Season Songs
Benjamin BRITTEN (1913-1976)
Winter Words, op.52 (1953) [21:08]
John PARRY (b.1930)
Six Songs to poems by Catherina Marriott (1992) [14:00]
Ben PARRY (b.1965)
Season Songs to poems by Cecil Lay (2008)* [13:48]
Andrew LEACH (b.1954)
Four Songs to poems by R.S. Thomas (1976)** [10:01]
Richard Edgar-Wilson (tenor); Eugene Asti (piano) (Britten and John Parry); Andrew Leach (piano) (Leach); Sam Wilson (marimba)
rec. 8-9 December 2010, Potton Hall, Suffolk; 12-13 December 2011, Britten Studio, Snape Maltings, Suffolk (Winter Words)
Detailed Track-Listing at end of review
EM RECORDS EMR CD014 [58:57]
 
This CD has been put together with great love and imagination. We have, firstly, what is arguably Britten’s finest song-cycle, his Thomas Hardy settings, Winter Words. Those are then followed by three somewhat more recent cycles or groups, all by living composers. John Parry’s witty songs set delightful East Anglian poems by Catherine Marriott - who, though born in Yorkshire, claims to have been happily ‘Suffolk-ated’. Ben Parry’s Season Songs are for voice and marimba - a combination I’ve never come across before, but which works wonderfully well. The accompaniment to Autumn is quite extraordinarily atmospheric, a low, murmuring tremolo that is felt as much as heard.
 
The final group is by Andrew Leach, Four Songs to poems by the ‘man who went into the West’, R.S. Thomas. These fine settings make an ideal conclusion, largely because the spiritual and poetic link between Hardy and Thomas is so strong. The third song, The Hearth, is a particularly powerful one. The way its comfortable opening grows to a climax of agonised protest reminded me strongly of Britten’s Auden setting, Out on the lawn I lie in bed from the Spring Symphony
That’s interesting because it made me realise that the shade of Britten is felt strongly as a presence throughout this disc. A few years back, that might have been seen as a problem.

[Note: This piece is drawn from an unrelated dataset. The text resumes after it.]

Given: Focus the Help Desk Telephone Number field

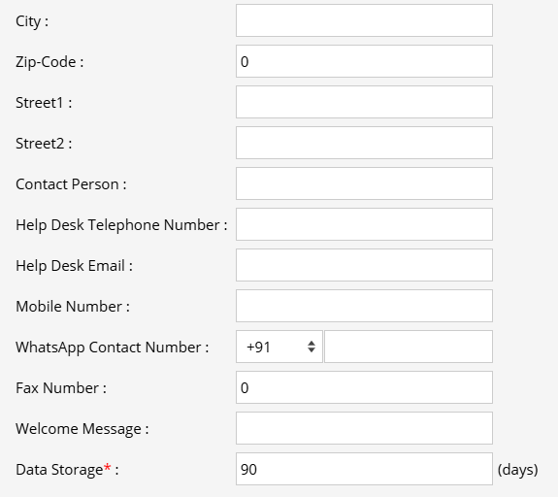Looking at the screenshot, I should tap(364, 224).
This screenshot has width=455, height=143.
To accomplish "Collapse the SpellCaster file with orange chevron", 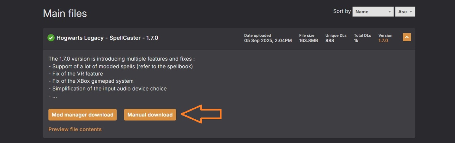I will (407, 37).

Nowadays, and particularly this year, it is somehow reassuring to find that Britten’s approach to song-writing and word-setting lives on, albeit expressed through new personalities. None of these talented composers is imitating slavishly yet each appears to have many of the same priorities as Britten. These include identifying strongly with the poem’s ‘atmosphere’: creating a vocal line that reflects but is not governed by, the prosody: and, perhaps above all, providing an accompaniment that not only illumines the subject but which is in many ways the expressive core of the new creation: the song.
 
The singer is Richard Edgar-Wilson, an experienced and well-established recital and concert soloist. There is outstanding musicianship on display here, not least in the accomplished and stylish contributions of Edgar-Wilson. Yet my admiration makes it harder for me to confess that I find some of his singing difficult to listen to, let alone enjoy. He has a tendency to ‘switch on’ the often very wide, fast vibrato, a feature common in ‘show singers’, and not comfortable in this sort of repertoire. As the volume increases, he sometimes acquires a strangulated quality, possibly not helped by the very close recording. When Edgar-Wilson sings quietly, or uses mezza-voce, as at the beginning of The Choirmaster’s Burial or January, the effect is magical, colouring the music in a most memorable way. There is no doubting the fine musical intelligence behind this voice, so the occasional infelicities do stand out rather sharply.
 
All in all, then, a mixed experience. Despite my reservations, there is so much to enjoy here, and I am grateful to have been introduced to these fine new cycles.
 
Gwyn Parry-Jones 



Britten discography & review index: Winter Words
 
Detailed Track-Listing
 
Benjamin Britten (1913-1976)
Winter Words, op.52
1. At Day-close in November
2. Midnight on the Great Western (or The Journeying Boy)
3. Wagtail and Baby (A Satire)
4. The Little Old Table
5. The Choirmaster’s Burial (or The Tenor Man’s Story)
6. Proud Songsters (Thrushes, Finches and Nightingales)
7. At the Railway Station, Upway (or The Convict and Boy with the Violin)
8. Before Life and After

John PARRY (b.1930)
Six Songs (World Première recording)
9. Night
10. A Year to Remember
11. Red Sky
12. Dancing Lesson
13. Snow
14. Making Music

Ben PARRY (b.1965)
Season Songs (World Première recording)
15. Love and June
16. Summer Song
17. September
18. Autumn
19. November Dawn
20. Winter Madness
21. In April
22. Spring

Andrew LEACH (b.1954)
Four Songs (World Première recording)
23. January
24. The Hearth
25. The Cry
26. On the Farm



An imaginatively programmed and rewarding CD, though the characterful singing might not be to everyone’s taste.